With System.Data.OracleClient it was enough to check if value is not equal to DBNull.Value. It is not like this with ODP.NET. Actually every odp.net data type implements the INullable interface:

image

And thus, the check for the null value is quite different as shown in the bellow method where I try to handle both odp and OracleClient scenarios.

        public static bool ParameterIsNull(OracleParameter parameter)
        {
            if (parameter == null) throw new ArgumentNullException("parameter");
 
            #region Covers Oracle.DataAccess nullability of a parameter
 
            INullable nullable = parameter.Value as INullable;
            if (nullable != null) return nullable.IsNull; 
 
            #endregion
 
            // For System.Data.OracleClient check for DBNull.Value
            return parameter.Value == DBNull.Value;
        }

3. Conversion of parameter values

Here is very rough way one would convert parameter with System.Data.OracleClient:

 (Decimal)cmd.Parameters["p_TRACE_ID"].Value // Let’s assume check for null is somewhere above :)

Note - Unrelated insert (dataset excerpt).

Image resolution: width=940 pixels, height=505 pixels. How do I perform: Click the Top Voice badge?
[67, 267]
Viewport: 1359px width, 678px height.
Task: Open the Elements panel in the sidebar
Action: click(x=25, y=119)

Now with odp.net, it is a bit different:

((OracleDecimal)parameter.Value).Value; // Note this is an OracleDecimal, not decimal

The fact that Oracle has its own data types creates a need for extra mapping should you wish to convert the values in the generic way. I employ something like this for my needs:

        public static T GetDefaultValue<T>(OracleParameter parameter, bool mandatory, T defaultValue, 
ConvertParameter<T> convert)
        {
            try
            {
                bool isNull = ParameterIsNull(parameter);
                if (!ErrorTrap.AddAssertion(!(mandatory && isNull),
                    String.Format("Parameter: {0}, DBNull values are not allowed!", parameter.ParameterName)))
                {
                    return default(T);
                }
                if (!mandatory && isNull) return defaultValue;
 
                return convert(parameter);
            }
            catch (Exception ex)
            {
                ErrorTrap.AddAssertion(ex == null, String.Format("Parameter: {0}. Exception when converting value {1} to type {2}. \r\n {3}",
                    parameter.ParameterName, parameter.Value, typeof(T), ex));
                return default(T);
            }
        }
        public static string ConvertOracleStringParameter(OracleParameter parameter)
        {
            return ((OracleString)parameter.Value).Value;
        }
        public static decimal ConvertOracleDecimalParameter(OracleParameter parameter)
        {
            return ((OracleDecimal)parameter.Value).Value; // Note this is an OracleDecimal, not decimal
        }

With the following usage as:

return OracleHelper.GetDefaultValue(cmd.Parameters["p_TRACE_ID"], true, 0M,
OracleHelper.ConvertOracleDecimalParameter);

4. Usage of OracleDbType instead of OracleType. This is really a no-brainer.

This was it for me. And as you convert, don’t forget to check if you really close all IDisposable objects like RefCursors. And it really helps to have unit/integration tests :).